The increase marked the sixth straight week of record high inventories, rekindling worries of a glut that threatened to reverse a two-month long rally on the market.
The Energy Information Administration reported U.S. crude stocks rose by 9.4 million barrels in the previous week to a record total of 532.5 million barrels.
The U.S. Energy Information Administration (EIA) said crude stockpiles rose 9.4 million barrels last week, not far from the 8.8 million build indicated by industry group American Petroleum Institute on Tuesday but way off the 3.1 million barrels expected by analysts in a Reuters poll.
"The data will do little to help oil bulls, given the monster build for crude inventories already at record high levels prior to this," said Chris Jarvis, analyst at Caprock Risk Management in Frederick, Maryland.
Weaker U.S. equity markets, which have since the start of this year traded in tandem with oil, also weighed on oil, along with a stronger dollar that made commodities denominated in the greenback less affordable to holders of currencies such as the euro.

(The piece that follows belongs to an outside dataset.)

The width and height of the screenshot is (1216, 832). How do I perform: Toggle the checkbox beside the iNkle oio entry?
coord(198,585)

Crude prices had rallied about 50 percent over the past six months from 12-year lows, lifting U.S. crude from around $26 and Brent from around $27.

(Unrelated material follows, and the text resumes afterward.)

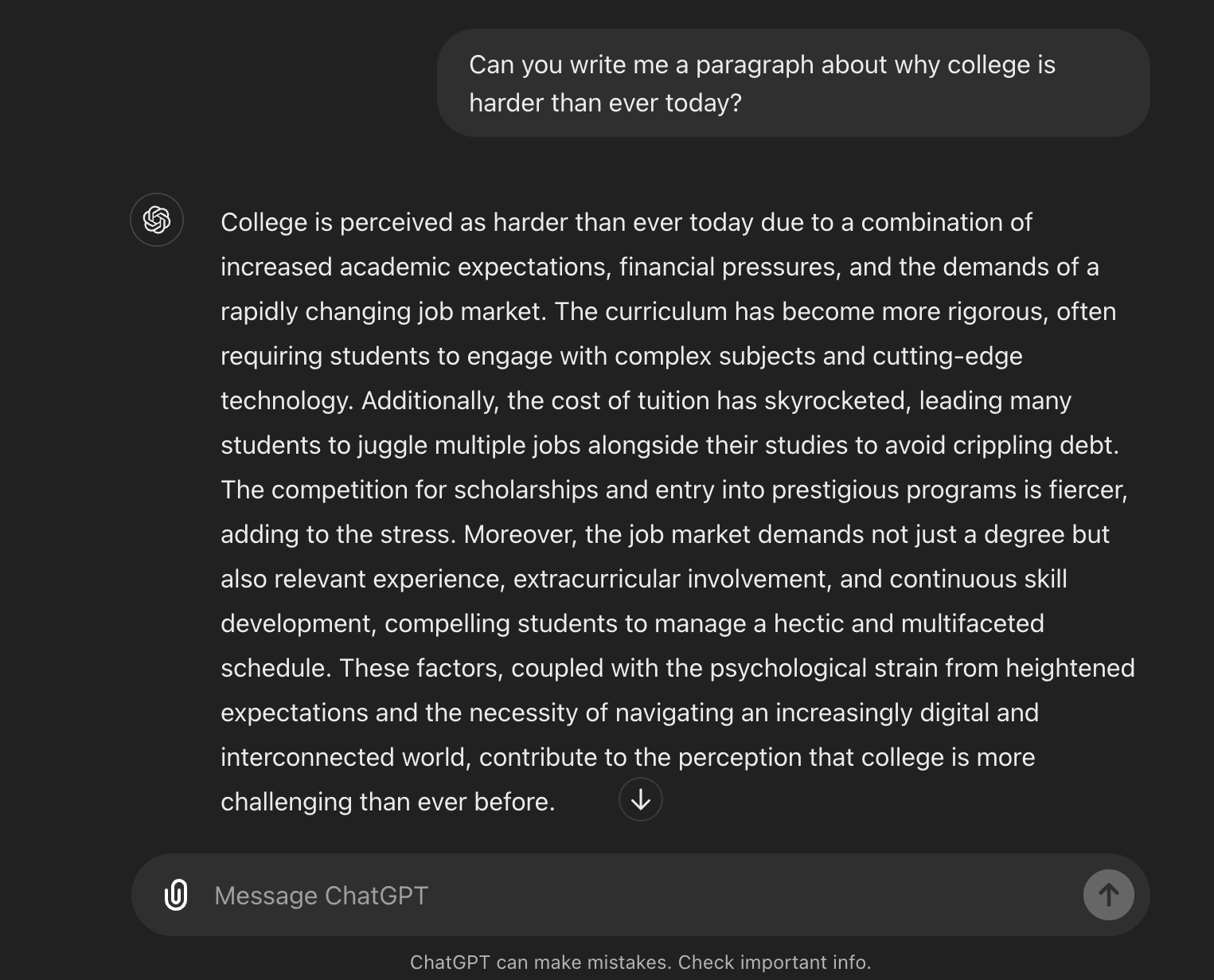
Task: Click the word "Moreover" in the response
Action: tap(518, 534)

While some of the gains were related to declining U.S. oil production and strong demand for gasoline this year, the bulk of it was due to plans by OPEC and other major producers to freeze production at January's high levels.

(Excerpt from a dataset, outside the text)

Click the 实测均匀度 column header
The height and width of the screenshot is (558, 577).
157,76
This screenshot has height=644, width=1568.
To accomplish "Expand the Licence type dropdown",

The EIA data was not entirely bearish, with gasoline stocks falling 4.6 million barrels, compared with the 1.5 million-barrel drop forecast. Demand for the motor fuel over the past four weeks also soared 7 percent year-on-year.
Crude stockpiles at the Cushing, Oklahoma, delivery hub - an important data point for the market - fell 1.3 million barrels, declining for the first time in seven weeks.
But overall focus remained on total crude stockpiles which hit record highs for a sixth straight week at 532.5 million barrels.
"The rally, in our opinion, has run its course for now and opportunities lay ahead for weakness especially in the spread market," said Tariq Zahir, trader and fund manager at Tyche Capital Advisors in New York.
Oil prices had rebounded on supply disruptions from Nigeria and Iraq and on discussions over a proposed output freeze by members and non-members of the Organization of the Petroleum Exporting Countries.
The possible deal to stabilize production was snubbed as "meaningless" by the head of the International Energy Agency's oil industry and markets division, Neil Atkinson, on Wednesday.
"Amongst the group of countries (potentially participating) that we're aware of, only Saudi Arabia has any ability to increase its production," Atkinson said. "So a freeze on production is perhaps rather meaningless. It's more some kind of gesture which perhaps is aimed ... to build confidence that there will be stability in oil prices."
Qatar has invited all 13 OPEC members to Doha on April 17 for another round of talks to widen the production deal.
Libya and Iran have snubbed the initiative, arguing that they will need to boost their crude output further before considering joining any caps on production.
Traders such as Vitol, Gunvor and Glencore are betting on oil markets remaining oversupplied for at least two more years.
Traders are looking to extend or lock in new leases on storage tanks for crude and refined products in key hubs as far out as the end of 2018, sources at storage firms and trading houses say.